Il incombe également à l’enseignement supérieur de former des citoyens dotés d’un esprit rationnel et capables de contribuer activement à la vie publique. L’université se doit, à ce titre, de constituer un haut lieu d’incarnation des valeurs éthiques, lesquelles doivent imprégner les comportements de l’ensemble des membres de la communauté universitaire, appelés à représenter l’élite éclairée de la société.
Dans une perspective de justice territoriale, il devient impératif d’élargir l’accès à l’enseignement numérique à distance, afin de permettre aux étudiantes et étudiants des zones reculées de suivre les enseignements à distance. Cette orientation s’inscrit dans le respect du principe d’équité et d’égalité des chances et confirme la vocation de l’université en tant qu’acteur de développement, engagé dans la réduction des inégalités territoriales et sociales.
Des études récentes mettent en évidence les transformations profondes que connaît aujourd’hui le métier d’enseignant, sous l’effet conjugué de la révolution numérique et de l’intégration croissante de l’Intelligence Artificielle. Ces évolutions ont un impact direct sur le modèle pédagogique en vigueur. Dans ce contexte, la démocratisation de l’intelligence artificielle générative soulève des questions à la fois professionnelles et éthiques. Elle interpelle sur les modalités selon lesquelles les enseignants et les étudiants peuvent et doivent interagir avec cette nouvelle réalité. Cela exige de définir des méthodologies claires quant à l’usage des savoirs produits ou proposés par l’intelligence artificielle. Il appartient donc aux universités, en tant qu’institutions, de se saisir de ces enjeux et d’engager une réflexion approfondie sur les implications pédagogiques de ces transformations.
Nous savons que l’Intelligence Artificielle Générative transformera inévitablement la conception même de l’enseignement, l’ingénierie des contenus, ainsi que les systèmes d’évaluation dans l’enseignement supérieur. Elle imposera nécessairement à l’ensemble des acteurs une adaptation à cette nouvelle réalité, et une remise en question des modes de préparation et de transmission des cours et des formations.
Cette évolution appelle à s’inspirer des expériences internationales les plus avancées dans ce domaine, tant il est certain que cette technologie aura un impact profond sur les pratiques professionnelles, qu’il s’agisse de l’enseignement, de la recherche, ou encore de la manière dont les étudiants interagiraient avec ce nouvel environnement.
Dans la mesure où les établissements d’enseignement supérieur sont, par essence, des lieux dédiés au savoir et à l’acquisition et la production de la connaissance, il apparaît essentiel qu’ils soient protégés par une éthique exigeante, qui soit garante de leur intégrité intellectuelle et scientifique. Cette exigence implique la mise en place d’un cadre de valeurs partagées, élaboré de manière collective. Son effectivité repose sur l’engagement de l’ensemble des acteurs à incarner ces valeurs, tant dans les comportements individuels que dans les pratiques pédagogiques et scientifiques.
Dès lors, et au regard des manifestations tangibles de cette nouvelle réalité et de ses effets désormais observables, l’effort législatif à venir se doit d’avoir pour objectif de redéfinir le rôle que l’enseignement supérieur est appelé à jouer, tant à l’égard des étudiants qu’envers la société dans son ensemble.

Données présentées ::
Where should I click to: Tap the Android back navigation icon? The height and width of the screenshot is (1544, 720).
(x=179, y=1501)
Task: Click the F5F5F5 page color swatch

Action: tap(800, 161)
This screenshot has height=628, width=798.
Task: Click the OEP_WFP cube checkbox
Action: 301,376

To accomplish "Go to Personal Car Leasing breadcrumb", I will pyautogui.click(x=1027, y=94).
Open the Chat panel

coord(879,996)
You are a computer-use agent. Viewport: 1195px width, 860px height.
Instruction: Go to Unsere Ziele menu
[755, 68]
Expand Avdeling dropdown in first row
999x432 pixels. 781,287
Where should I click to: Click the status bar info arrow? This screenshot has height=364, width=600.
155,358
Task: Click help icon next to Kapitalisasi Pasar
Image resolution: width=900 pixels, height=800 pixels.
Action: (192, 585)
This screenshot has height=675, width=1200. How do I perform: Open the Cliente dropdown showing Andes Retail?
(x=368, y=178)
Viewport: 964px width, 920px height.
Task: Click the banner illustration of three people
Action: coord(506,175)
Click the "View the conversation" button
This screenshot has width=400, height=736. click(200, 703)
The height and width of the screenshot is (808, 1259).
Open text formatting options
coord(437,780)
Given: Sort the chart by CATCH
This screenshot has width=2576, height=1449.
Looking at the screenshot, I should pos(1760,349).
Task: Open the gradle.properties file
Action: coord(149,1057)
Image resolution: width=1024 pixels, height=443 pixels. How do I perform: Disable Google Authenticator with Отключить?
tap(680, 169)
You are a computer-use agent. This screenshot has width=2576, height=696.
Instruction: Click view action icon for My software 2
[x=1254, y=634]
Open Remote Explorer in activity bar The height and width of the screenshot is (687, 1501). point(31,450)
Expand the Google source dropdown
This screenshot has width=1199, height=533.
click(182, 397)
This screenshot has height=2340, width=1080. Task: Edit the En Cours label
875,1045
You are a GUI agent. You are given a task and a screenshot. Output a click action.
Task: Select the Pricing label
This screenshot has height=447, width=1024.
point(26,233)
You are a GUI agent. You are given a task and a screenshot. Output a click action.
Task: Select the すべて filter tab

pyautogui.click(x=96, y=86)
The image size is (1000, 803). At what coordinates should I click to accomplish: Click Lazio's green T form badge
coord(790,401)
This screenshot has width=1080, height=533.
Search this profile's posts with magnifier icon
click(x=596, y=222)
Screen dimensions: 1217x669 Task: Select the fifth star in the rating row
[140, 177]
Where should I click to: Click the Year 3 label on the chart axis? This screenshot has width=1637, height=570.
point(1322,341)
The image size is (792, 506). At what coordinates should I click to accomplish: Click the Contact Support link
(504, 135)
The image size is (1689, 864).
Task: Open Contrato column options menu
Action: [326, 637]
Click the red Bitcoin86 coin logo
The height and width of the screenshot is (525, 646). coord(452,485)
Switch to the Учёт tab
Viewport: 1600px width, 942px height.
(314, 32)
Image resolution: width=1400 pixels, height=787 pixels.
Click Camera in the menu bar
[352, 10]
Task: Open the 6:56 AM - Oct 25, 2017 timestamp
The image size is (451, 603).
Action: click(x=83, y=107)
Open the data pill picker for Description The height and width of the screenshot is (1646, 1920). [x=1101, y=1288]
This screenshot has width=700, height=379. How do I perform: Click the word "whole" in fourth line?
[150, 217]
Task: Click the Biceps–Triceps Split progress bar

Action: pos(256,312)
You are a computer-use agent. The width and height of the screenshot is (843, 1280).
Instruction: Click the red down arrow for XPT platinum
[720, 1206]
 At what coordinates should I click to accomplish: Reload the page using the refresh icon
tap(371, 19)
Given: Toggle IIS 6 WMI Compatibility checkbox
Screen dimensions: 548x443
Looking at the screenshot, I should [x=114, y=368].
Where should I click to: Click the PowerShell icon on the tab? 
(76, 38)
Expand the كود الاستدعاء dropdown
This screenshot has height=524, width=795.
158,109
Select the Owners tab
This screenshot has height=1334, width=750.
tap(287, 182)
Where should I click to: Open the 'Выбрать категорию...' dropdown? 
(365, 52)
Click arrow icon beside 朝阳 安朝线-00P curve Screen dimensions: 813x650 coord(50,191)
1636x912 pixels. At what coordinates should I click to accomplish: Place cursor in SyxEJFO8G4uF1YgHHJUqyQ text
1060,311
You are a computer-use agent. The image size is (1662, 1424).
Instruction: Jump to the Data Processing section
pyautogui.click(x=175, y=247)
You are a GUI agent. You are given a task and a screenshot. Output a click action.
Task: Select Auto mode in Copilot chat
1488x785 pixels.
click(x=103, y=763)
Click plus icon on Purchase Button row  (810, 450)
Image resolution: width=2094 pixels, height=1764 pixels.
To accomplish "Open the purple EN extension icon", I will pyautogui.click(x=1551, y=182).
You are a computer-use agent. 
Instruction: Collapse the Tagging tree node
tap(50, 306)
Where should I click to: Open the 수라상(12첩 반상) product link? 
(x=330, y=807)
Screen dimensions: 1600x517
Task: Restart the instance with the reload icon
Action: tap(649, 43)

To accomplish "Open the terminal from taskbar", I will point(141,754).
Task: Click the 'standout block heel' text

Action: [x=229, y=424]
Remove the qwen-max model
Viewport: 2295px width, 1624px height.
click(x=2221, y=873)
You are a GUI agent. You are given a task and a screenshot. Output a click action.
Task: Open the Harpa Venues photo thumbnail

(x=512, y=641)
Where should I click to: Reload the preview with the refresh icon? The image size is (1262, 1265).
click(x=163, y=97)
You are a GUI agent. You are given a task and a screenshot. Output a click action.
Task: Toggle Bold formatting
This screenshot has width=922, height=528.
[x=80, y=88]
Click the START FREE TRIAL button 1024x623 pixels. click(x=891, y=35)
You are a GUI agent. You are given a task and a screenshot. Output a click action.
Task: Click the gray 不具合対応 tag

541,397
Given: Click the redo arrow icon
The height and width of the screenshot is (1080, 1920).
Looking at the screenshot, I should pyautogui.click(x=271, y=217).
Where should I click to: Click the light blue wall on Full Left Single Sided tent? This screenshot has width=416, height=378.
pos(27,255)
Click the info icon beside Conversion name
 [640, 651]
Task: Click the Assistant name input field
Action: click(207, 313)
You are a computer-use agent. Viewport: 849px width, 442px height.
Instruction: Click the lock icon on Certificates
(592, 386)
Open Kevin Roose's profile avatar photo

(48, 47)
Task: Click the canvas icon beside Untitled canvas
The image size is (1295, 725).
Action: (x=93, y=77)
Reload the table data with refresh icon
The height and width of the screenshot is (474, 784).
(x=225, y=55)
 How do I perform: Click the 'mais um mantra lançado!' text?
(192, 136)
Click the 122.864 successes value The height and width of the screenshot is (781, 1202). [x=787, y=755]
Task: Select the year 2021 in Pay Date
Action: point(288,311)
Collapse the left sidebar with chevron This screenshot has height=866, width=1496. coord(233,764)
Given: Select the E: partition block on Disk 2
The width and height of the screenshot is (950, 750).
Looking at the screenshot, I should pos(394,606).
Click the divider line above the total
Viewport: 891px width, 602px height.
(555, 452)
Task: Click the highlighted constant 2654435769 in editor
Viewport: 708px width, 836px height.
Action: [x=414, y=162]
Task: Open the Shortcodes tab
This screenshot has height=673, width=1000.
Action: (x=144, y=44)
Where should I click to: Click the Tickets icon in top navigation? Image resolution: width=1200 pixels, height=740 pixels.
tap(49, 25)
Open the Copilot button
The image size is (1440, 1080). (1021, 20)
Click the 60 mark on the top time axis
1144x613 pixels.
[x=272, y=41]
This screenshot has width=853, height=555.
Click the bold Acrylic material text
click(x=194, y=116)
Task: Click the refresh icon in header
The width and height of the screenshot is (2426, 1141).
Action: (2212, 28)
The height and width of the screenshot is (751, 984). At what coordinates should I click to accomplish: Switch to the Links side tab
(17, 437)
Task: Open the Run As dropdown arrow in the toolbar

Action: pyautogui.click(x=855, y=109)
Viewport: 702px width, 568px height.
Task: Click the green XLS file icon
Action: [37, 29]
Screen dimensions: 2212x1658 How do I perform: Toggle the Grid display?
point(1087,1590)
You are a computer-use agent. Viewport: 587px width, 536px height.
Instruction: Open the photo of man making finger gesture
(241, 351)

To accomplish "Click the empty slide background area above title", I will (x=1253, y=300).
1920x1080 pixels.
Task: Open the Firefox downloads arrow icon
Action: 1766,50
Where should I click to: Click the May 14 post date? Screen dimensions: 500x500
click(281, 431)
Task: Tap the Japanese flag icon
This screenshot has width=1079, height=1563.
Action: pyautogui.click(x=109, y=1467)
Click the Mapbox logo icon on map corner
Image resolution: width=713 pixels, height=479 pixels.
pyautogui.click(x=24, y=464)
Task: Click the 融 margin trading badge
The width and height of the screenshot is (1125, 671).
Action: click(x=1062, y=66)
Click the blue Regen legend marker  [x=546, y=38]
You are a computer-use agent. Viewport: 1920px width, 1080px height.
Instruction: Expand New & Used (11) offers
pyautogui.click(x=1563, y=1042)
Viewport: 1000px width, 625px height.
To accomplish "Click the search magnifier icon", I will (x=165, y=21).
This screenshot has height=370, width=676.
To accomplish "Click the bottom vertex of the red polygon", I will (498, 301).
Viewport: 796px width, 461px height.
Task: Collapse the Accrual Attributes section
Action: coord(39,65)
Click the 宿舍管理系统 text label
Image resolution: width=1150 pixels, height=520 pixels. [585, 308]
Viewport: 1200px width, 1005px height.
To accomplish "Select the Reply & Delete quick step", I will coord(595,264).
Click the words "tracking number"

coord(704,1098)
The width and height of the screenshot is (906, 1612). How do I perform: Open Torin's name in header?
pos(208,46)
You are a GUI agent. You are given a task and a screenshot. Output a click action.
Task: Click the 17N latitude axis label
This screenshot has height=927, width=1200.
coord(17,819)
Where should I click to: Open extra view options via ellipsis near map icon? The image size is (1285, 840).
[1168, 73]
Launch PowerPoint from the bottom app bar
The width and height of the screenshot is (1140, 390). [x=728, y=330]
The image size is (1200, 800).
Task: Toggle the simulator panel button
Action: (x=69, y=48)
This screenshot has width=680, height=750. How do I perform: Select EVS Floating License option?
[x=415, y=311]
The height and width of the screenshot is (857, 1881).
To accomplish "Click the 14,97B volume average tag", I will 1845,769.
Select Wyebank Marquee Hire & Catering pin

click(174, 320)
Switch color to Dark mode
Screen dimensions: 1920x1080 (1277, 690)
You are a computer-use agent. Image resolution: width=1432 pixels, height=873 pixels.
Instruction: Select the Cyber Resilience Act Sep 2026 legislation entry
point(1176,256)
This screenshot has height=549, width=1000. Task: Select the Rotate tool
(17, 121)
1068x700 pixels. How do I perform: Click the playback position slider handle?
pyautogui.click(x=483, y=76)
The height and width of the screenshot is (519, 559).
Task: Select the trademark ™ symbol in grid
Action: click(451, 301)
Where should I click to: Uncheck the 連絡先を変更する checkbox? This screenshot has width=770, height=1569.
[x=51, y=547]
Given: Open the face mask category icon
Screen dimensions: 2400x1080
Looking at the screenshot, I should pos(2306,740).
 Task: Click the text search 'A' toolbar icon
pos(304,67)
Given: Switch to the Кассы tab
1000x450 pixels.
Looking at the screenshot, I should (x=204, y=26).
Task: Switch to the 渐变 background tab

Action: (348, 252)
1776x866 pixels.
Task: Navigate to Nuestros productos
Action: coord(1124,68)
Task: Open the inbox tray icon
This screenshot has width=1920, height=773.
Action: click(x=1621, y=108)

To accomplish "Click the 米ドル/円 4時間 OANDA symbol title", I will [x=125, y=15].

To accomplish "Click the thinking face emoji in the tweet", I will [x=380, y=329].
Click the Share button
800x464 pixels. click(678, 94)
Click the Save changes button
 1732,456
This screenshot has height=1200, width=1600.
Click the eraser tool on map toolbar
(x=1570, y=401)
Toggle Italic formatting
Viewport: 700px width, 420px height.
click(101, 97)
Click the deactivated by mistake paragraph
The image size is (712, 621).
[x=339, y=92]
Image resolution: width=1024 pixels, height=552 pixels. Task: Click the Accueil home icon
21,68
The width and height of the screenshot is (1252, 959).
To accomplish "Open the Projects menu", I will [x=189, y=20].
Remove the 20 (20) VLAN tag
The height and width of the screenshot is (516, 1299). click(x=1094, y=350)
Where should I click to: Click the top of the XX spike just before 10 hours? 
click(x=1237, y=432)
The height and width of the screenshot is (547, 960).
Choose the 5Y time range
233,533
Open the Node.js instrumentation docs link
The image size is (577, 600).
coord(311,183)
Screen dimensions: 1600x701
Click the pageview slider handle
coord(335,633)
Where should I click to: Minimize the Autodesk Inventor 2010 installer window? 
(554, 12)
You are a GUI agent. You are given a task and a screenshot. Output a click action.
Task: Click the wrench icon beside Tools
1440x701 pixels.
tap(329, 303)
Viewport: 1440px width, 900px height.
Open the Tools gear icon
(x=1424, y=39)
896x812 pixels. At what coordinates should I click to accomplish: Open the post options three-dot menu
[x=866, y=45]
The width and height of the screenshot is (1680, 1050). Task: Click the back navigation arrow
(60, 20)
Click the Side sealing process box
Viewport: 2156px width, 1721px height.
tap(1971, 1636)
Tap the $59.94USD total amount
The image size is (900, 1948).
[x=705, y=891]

Travail à faire ::
[a] D'après le texte sur l'enseignement supérieur, quels trois aspects l'Intelligence Artificielle Générative transformera-t-elle inévitablement ?
[b] Poursuivez le texte sur l'enseignement supérieur en enchaînant sur sa dernière phrase.
Les données n'ont aucun lien avec le texte sur l'enseignement supérieur.

Réponses attendues ::
[a] La conception même de l'enseignement, l'ingénierie des contenus et les systèmes d'évaluation dans l'enseignement supérieur.

[b]
L’enseignement supérieur qui sera capable, non seulement de se réformer, mais aussi d’engager une transformation en profondeur, est celui qui saura intégrer pleinement les grands défis du monde contemporain. Parmi ces défis figurent, en première ligne, les mutations technologiques, l’exigence de durabilité environnementale, l’impératif de justice sociale, le développement humain, ainsi que l’alignement sur les standards internationaux en matière d’évaluation de la qualité des systèmes d’enseignement supérieur.
L’enseignement supérieur ne peut à l’heure actuelle assumer pleinement ses missions sans disposer des mécanismes adéquats permettant de libérer les potentialités, de renforcer les capacités, et de stimuler des décisions innovantes. Cela requiert une gouvernance alliant démocratie consensuelle et efficience, afin d’assurer une gestion fluide et efficace des universités et des établissements d’enseignement supérieur, tous types confondus.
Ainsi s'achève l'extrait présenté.